*Texte fourni*

━━━━

C’est ce qu’affirme une équipe de chercheurs américains dans un article paru le 17 janvier dernier dans la prestigieuse revue Sciences. Ces derniers déclarent avoir réussi à déterminer l’identité de près de 50 personnes, qui avaient soumis des informations génétiques dans le cadre d’une étude scientifique. Les donneurs d’échantillons avaient été prévenus que leur identité serait préservée via des processus d’anonymisation. Néanmoins, il semble que pour certaines de ces personnes, les informations supprimées ainsi que les dispositifs de sécurité n’aient pas été suffisants, rendant ainsi l’identification des participants possible.
Valérie Désyroy
Le public et la communauté scientifique sont extrêmement préoccupés par la protection des données génétiques, puisqu’il est reconnu que l’ADN représente le « facteur d’identification ultime». Par conséquent, on pourrait craindre des actes de discrimination contre les donneurs par les assureurs, les employeurs, ou d’autres groupes.
Débat éthique
Il existe une grande zone grise entre le besoin de rassembler et de partager des données génétiques afin de transférer des connaissances médicales, et le fait de devoir assurer la protection maximale de ces informations étant donné la nature extrêmement délicate et le potentiel de risque d’atteinte à la vie privée
qu’elles comportent.
L’utilisation croissante de séquençage génétique rend la situation encore plus délicate, car ces informations révèlent non seulement des informations sur une personne, mais également sur ses parents ou ses frères et sœurs.

━━━━

*Enregistrements fournis*

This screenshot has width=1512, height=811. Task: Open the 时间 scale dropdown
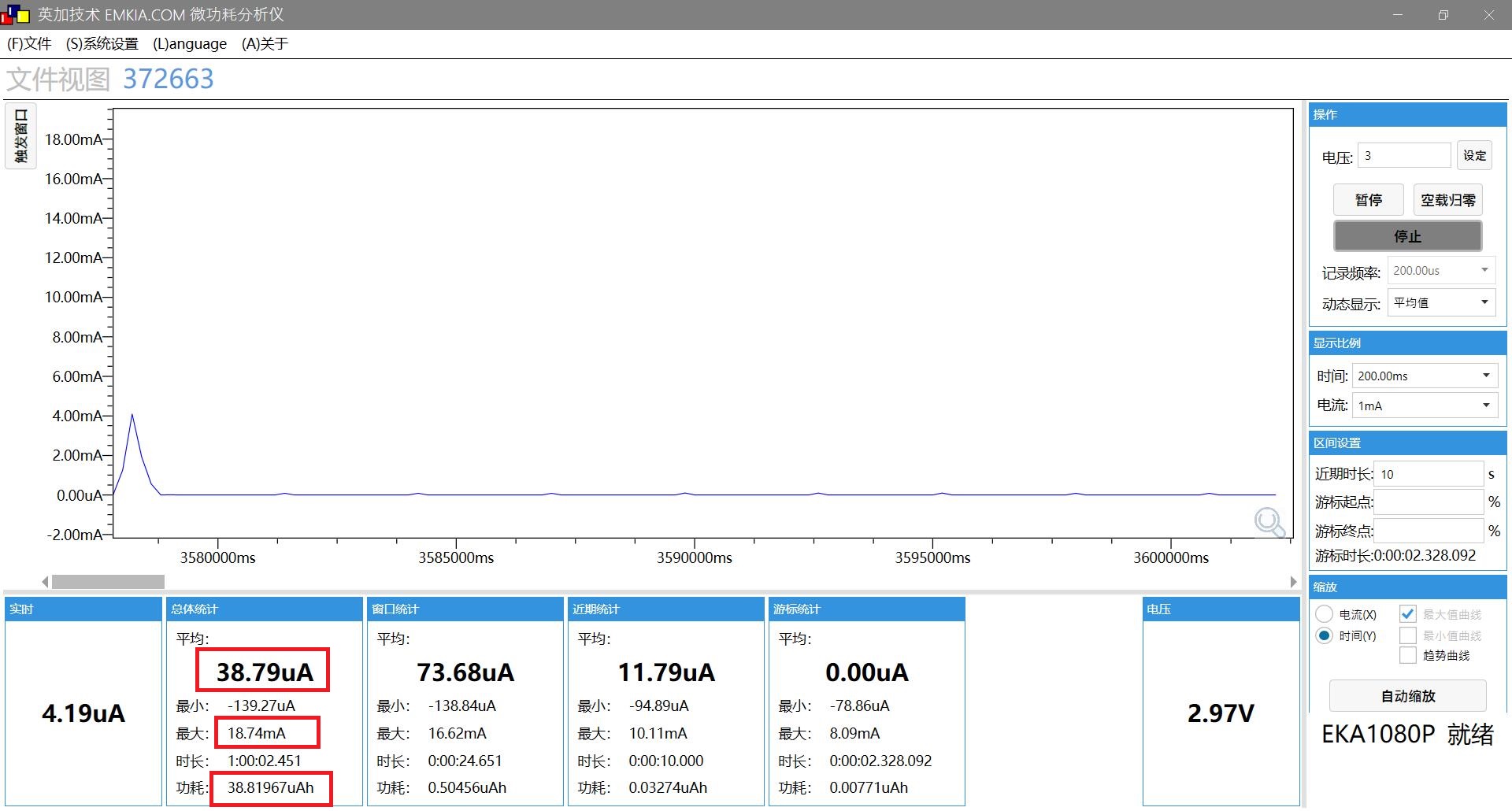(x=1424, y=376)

━━━━

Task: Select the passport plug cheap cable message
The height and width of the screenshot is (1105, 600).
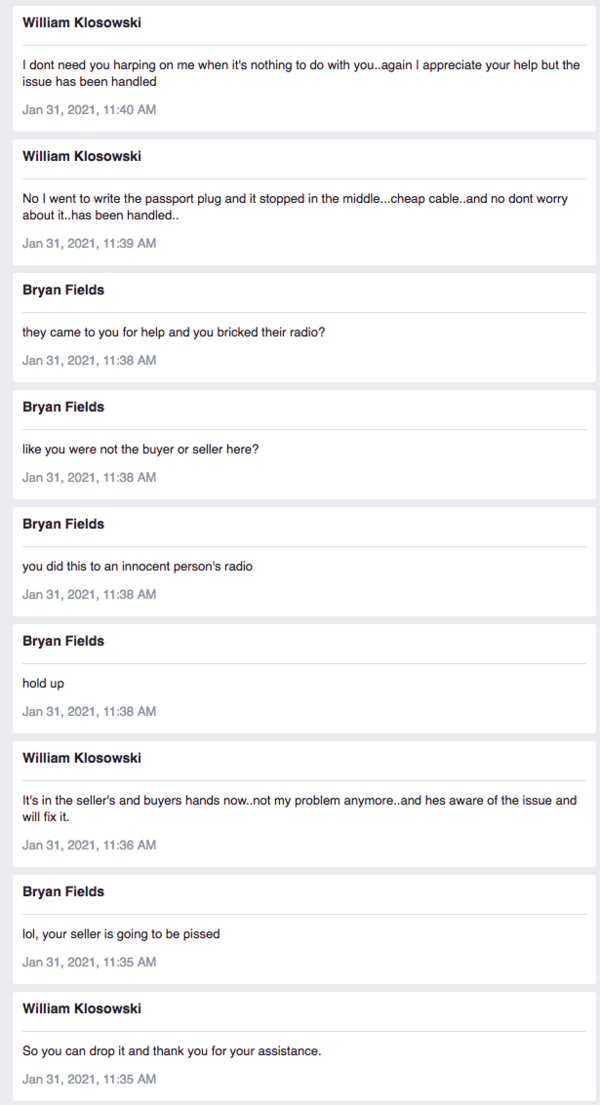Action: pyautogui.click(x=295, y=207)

━━━━

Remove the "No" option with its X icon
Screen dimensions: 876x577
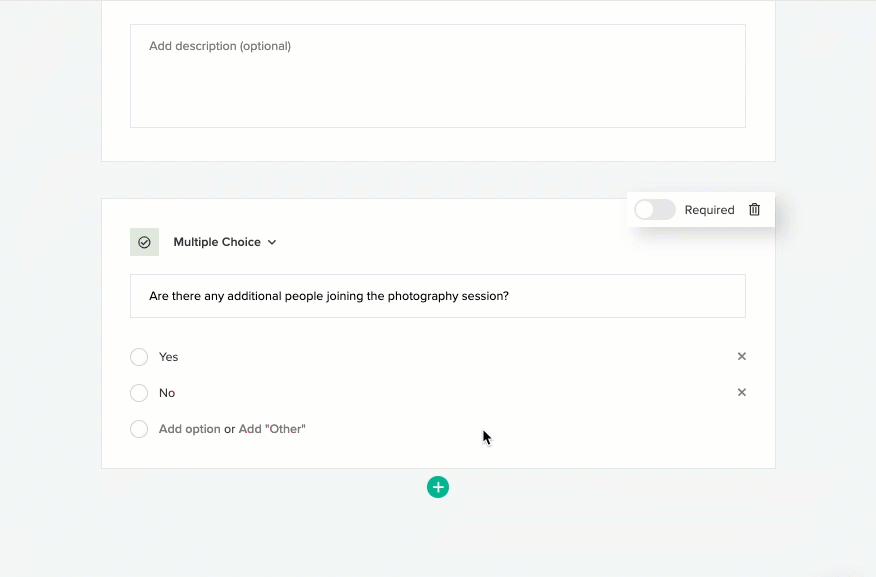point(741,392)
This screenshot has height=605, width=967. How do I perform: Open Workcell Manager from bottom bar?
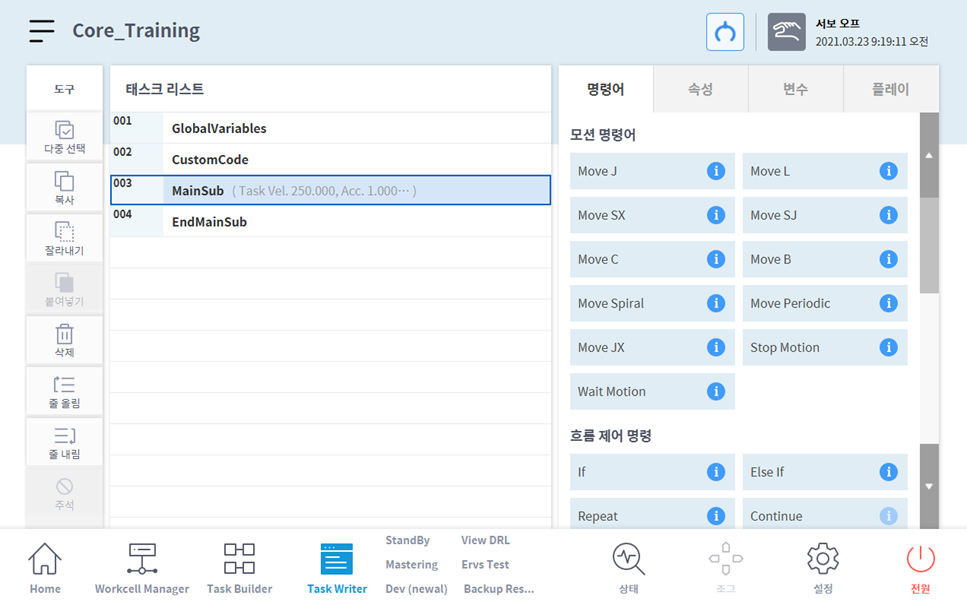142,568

━━━━

*Travail à faire*
- A) Traduisez en anglais cette phrase du texte sur les données génétiques : « Par conséquent, on pourrait craindre des actes de discrimination contre les donneurs par les assureurs, les employeurs, ou d’autres groupes. »
- B) Poursuivez le texte sur la protection des données génétiques en reprenant après sa dernière phrase.
Vous n'aurez pas besoin des enregistrements pour ce travail.

*Réponses dans l'ordre*
- A) Consequently, there could be fears of discrimination against donors by insurers, employers, or other groups.

- B)
De plus, les questions de protection de la vie privée ne se limitent pas à la protection d’échantillons, mais vont plus loin: qu’en est-il des informations financières, de l’âge, du mode de vie, du groupe social et des autres renseignements accompagnant les
données génétiques ?
La commissaire adjointe à la protection de la vie privée du Canada, Chantal Bernier, déclarait dans son commentaire, à l’occasion de la 23e conférence de Privacy Laws and Business, que ces informations supplémentaires étaient souvent « inexactes, trompeuses et parfois, nuisibles ».
La commissaire prend la position suivante concernant les biobanques médico-légales ainsi que la recherche génétique en général: la cueillette de l’ADN est, en soi, une atteinte à la vie privée ( par exemple, recueillir des cellules laissées sur un siège d’aéroport ). Néanmoins, elle peut être accréditée lorsque l’intérêt public d’une telle démarche est démontré et qu’elle répond à des règles strictes et
clairement définies.
Identités des donneurs du projet 1000 Genomes révélées
Dans la publication du journal Science, les chercheurs dirigés par le Whiteheah Institute for Biomedical Research à Cambridge ont utilisé les séquences d’ADN collectées dans le cadre du projet 1 000 Genomes. Cette collaboration internationale est à l’origine de la publication d’un catalogue d’informations génétiques provenant d’au moins 1000 personnes de différents groupes ethniques et milieux
socio-économiques.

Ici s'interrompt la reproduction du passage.